*** Data shown ***

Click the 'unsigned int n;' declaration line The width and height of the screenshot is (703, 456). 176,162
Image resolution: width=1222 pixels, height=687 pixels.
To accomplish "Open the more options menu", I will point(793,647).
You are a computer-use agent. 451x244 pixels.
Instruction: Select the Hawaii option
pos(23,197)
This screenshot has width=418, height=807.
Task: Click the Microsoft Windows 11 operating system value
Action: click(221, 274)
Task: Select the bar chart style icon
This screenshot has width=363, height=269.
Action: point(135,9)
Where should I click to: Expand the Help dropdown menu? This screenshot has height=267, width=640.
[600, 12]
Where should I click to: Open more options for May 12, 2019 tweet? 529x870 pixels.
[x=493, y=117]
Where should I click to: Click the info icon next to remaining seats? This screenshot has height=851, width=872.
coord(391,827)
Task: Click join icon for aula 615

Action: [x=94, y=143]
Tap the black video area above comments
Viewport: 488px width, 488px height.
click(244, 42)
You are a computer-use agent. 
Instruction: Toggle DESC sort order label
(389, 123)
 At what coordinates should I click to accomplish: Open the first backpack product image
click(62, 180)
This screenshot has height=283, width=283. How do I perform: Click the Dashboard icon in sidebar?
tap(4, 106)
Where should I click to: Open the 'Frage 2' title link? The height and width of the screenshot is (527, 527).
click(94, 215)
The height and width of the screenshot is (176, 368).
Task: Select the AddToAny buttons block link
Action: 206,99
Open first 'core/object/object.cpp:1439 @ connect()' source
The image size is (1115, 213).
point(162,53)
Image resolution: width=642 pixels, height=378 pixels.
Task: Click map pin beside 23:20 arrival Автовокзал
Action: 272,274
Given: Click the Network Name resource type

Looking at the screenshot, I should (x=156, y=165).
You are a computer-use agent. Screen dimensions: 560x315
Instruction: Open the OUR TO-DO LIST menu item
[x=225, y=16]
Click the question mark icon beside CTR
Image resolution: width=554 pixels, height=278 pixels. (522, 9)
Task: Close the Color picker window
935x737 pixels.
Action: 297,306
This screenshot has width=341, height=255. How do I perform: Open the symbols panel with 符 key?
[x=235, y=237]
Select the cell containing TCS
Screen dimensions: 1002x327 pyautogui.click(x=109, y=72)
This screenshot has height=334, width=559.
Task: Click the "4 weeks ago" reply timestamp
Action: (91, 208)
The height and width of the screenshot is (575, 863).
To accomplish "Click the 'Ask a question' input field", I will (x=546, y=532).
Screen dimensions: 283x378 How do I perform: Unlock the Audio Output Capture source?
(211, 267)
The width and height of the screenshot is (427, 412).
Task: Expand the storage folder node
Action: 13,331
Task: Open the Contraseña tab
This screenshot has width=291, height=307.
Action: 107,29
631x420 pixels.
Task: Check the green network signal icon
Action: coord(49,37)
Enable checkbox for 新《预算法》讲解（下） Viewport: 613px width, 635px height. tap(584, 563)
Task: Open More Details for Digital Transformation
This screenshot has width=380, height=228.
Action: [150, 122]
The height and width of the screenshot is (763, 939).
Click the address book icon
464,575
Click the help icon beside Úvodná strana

*** End of Data shown ***

- **Instructions for the task**
Look above for the line with "Where should I click to: Click" and the line with "Task: Close the Color picker window". Retype those two lines and every line between them exactly, adding nothing.

- **Your response**
Where should I click to: Click the info icon next to remaining seats? This screenshot has height=851, width=872.
coord(391,827)
Task: Click join icon for aula 615

Action: [x=94, y=143]
Tap the black video area above comments
Viewport: 488px width, 488px height.
click(244, 42)
You are a computer-use agent. 
Instruction: Toggle DESC sort order label
(389, 123)
 At what coordinates should I click to accomplish: Open the first backpack product image
click(62, 180)
This screenshot has height=283, width=283. How do I perform: Click the Dashboard icon in sidebar?
tap(4, 106)
Where should I click to: Open the 'Frage 2' title link? The height and width of the screenshot is (527, 527).
click(94, 215)
The height and width of the screenshot is (176, 368).
Task: Select the AddToAny buttons block link
Action: 206,99
Open first 'core/object/object.cpp:1439 @ connect()' source
The image size is (1115, 213).
point(162,53)
Image resolution: width=642 pixels, height=378 pixels.
Task: Click map pin beside 23:20 arrival Автовокзал
Action: 272,274
Given: Click the Network Name resource type

Looking at the screenshot, I should (x=156, y=165).
You are a computer-use agent. Screen dimensions: 560x315
Instruction: Open the OUR TO-DO LIST menu item
[x=225, y=16]
Click the question mark icon beside CTR
Image resolution: width=554 pixels, height=278 pixels. (522, 9)
Task: Close the Color picker window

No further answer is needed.